▸ **Exercise description**
Reproduce the section of the listing that begins at the line containing "Care (25, 394)" and finishes at the line containing "Escorts (166, 170)". Include both end lines and nothing beyond them.

▸ **Exercise data**
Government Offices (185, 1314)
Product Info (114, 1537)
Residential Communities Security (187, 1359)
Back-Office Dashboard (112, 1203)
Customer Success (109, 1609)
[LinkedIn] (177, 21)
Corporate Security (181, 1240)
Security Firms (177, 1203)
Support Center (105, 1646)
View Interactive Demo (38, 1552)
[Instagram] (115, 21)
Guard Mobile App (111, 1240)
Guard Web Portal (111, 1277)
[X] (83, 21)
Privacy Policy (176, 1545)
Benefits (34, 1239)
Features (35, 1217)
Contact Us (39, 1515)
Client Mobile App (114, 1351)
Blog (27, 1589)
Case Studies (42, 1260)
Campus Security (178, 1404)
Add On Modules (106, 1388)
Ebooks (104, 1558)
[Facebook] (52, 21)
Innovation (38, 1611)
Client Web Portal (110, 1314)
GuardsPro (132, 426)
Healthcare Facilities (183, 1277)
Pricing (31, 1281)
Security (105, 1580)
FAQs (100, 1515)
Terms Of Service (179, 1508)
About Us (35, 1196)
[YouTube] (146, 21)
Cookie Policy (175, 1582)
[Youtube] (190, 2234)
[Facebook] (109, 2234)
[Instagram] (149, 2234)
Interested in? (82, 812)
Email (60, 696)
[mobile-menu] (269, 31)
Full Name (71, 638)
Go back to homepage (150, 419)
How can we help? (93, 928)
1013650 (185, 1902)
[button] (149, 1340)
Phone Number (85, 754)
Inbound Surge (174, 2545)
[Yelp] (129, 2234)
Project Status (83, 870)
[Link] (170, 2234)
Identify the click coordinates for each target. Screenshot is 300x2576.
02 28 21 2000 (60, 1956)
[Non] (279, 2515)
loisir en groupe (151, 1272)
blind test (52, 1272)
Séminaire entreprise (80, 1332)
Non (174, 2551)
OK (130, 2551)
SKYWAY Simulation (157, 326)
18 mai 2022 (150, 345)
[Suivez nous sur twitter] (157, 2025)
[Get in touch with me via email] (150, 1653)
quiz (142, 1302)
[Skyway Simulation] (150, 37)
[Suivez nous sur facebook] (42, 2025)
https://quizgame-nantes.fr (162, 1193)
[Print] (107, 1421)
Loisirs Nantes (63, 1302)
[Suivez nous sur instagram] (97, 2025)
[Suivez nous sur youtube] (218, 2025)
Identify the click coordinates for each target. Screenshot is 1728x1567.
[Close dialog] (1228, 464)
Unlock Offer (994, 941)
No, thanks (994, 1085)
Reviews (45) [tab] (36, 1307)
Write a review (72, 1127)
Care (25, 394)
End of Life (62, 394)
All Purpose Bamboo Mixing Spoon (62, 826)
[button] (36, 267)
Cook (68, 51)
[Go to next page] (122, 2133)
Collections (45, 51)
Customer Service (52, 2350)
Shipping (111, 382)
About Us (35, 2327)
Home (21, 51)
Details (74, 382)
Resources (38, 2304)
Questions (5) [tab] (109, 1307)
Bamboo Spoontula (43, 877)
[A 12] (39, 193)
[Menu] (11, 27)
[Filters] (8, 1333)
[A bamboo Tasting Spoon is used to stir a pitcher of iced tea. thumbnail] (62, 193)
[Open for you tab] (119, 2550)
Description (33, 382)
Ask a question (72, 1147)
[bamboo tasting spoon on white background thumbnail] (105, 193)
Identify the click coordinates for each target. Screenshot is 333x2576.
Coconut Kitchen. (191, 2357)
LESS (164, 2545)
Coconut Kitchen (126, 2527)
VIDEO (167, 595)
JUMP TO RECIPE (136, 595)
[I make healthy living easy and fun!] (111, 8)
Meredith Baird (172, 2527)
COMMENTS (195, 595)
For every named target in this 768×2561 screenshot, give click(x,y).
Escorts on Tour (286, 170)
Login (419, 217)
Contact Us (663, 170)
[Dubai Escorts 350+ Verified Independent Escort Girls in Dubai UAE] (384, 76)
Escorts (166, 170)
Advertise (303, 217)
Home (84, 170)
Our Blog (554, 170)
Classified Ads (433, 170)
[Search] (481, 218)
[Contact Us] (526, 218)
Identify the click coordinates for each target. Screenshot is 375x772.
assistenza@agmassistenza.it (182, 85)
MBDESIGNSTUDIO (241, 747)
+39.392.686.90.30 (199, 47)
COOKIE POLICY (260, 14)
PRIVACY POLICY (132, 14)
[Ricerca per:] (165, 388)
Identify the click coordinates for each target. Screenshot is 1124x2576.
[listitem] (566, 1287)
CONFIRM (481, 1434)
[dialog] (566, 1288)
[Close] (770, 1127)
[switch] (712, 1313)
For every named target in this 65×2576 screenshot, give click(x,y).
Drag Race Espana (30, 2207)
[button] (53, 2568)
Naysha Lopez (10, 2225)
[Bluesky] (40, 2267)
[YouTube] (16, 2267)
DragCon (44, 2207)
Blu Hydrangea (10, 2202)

▸ **Written solution**
Care (25, 394)
End of Life (62, 394)
All Purpose Bamboo Mixing Spoon (62, 826)
[button] (36, 267)
Cook (68, 51)
[Go to next page] (122, 2133)
Collections (45, 51)
Customer Service (52, 2350)
Shipping (111, 382)
About Us (35, 2327)
Home (21, 51)
Details (74, 382)
Resources (38, 2304)
Questions (5) [tab] (109, 1307)
Bamboo Spoontula (43, 877)
[A 12] (39, 193)
[Menu] (11, 27)
[Filters] (8, 1333)
[A bamboo Tasting Spoon is used to stir a pitcher of iced tea. thumbnail] (62, 193)
[Open for you tab] (119, 2550)
Description (33, 382)
Ask a question (72, 1147)
[bamboo tasting spoon on white background thumbnail] (105, 193)
Identify the click coordinates for each target. Screenshot is 333x2576.
Coconut Kitchen. (191, 2357)
LESS (164, 2545)
Coconut Kitchen (126, 2527)
VIDEO (167, 595)
JUMP TO RECIPE (136, 595)
[I make healthy living easy and fun!] (111, 8)
Meredith Baird (172, 2527)
COMMENTS (195, 595)
For every named target in this 768×2561 screenshot, give click(x,y).
Escorts on Tour (286, 170)
Login (419, 217)
Contact Us (663, 170)
[Dubai Escorts 350+ Verified Independent Escort Girls in Dubai UAE] (384, 76)
Escorts (166, 170)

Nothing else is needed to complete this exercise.